Abstract 477P
Background
Activation of the cGAS-cGAMP-STING pathway is essential for sensing foreign DNA from pathogens or self-DNA from dying cancer cells. This pathway is critical for the innate immune response and directs the full efficacy of cancer therapeutics, including checkpoint and PARP inhibitors, radiotherapy, and CAR T-cells. Intense efforts have focused on triggering this pathway with cGAMP analogs, which are small-molecule activators of STING. However, recent reports show that STING is downregulated by promoter methylation in various cancers. Furthermore, T-cells activated by cGAMP undergo apoptosis, which limits the efficacy of T-cells based tumor eradication. Indeed, emerging studies suggest that STING activation in myeloid cells is most critical for maximal anti-cancer efficacy of therapeutics.
Methods
Oncogenic silencing of STING expression is generally considered as “undruggable”. At MiNA Therapeutics, we utilized our proprietary platform of RNA activation (RNAa) to design small activating RNA (saRNA) oligos that restore the transcription of the STING gene to levels that are necessary for eliciting anti-tumor effect either alone or in combination with other drugs, including cGAMP analogs.
Results
The clinical lead, saSTING increases in vitro STING expression in the range of 4 to 11-fold in multiple cell lines, and the upregulation is sustained for at least a week. The increase in STING expression is also confirmed at the protein level and an RNAseq experiment validated the functional increase of genes downstream of the STING pathway. The clinical development candidate, MTL-STING, encapsulates saSTING in NOV340 liposomes for intratumoral administration. NOV340 liposomes have previously been clinically validated to efficiently deliver saRNA to myeloid cells, which is the critical cellular subset to benefit from STING activation from an anti-tumor perspective. In the first preclinical proof of concept study, the murine surrogate of MTL-STING combined with PD-1 antibody resulted in early inhibition of tumor growth and was the only group to regress tumor below pre-treatment sizes.
Conclusions
MTL-STING is expected to enter phase I in 2023.

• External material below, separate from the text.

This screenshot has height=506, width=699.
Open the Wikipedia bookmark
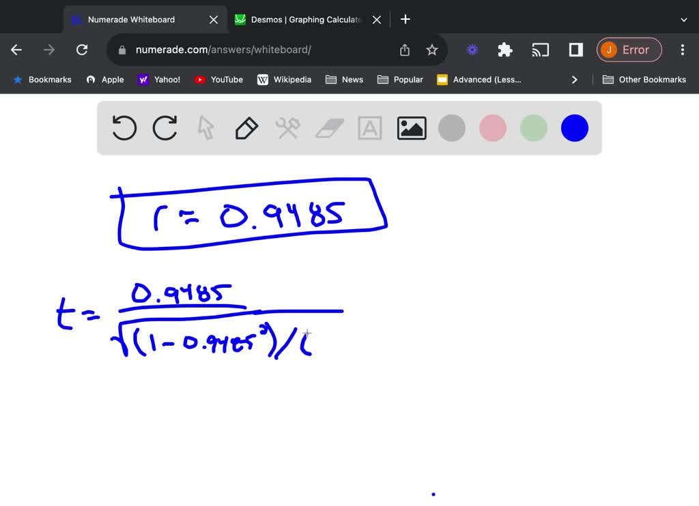point(285,79)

Clinical trial identification
Editorial acknowledgement
Legal entity responsible for the study
MiNA Therapeutics.
Funding
MiNA Therapeutics.
Disclosure
C.P. Tan, B.M. Ryan, V. Gomez, R. Hodgson, L. Sinigaglia, G. Pizza, K.S. Stathaki, S. Hegre: Financial Interests, Institutional, Full or part-time Employment: MiNA Therapeutics. R. Habib, N. Habib: Financial Interests, Institutional, Leadership Role: MiNA Therapeutics. J. Rossi: Financial Interests, Institutional, Advisory Role: MiNA Therapeutics.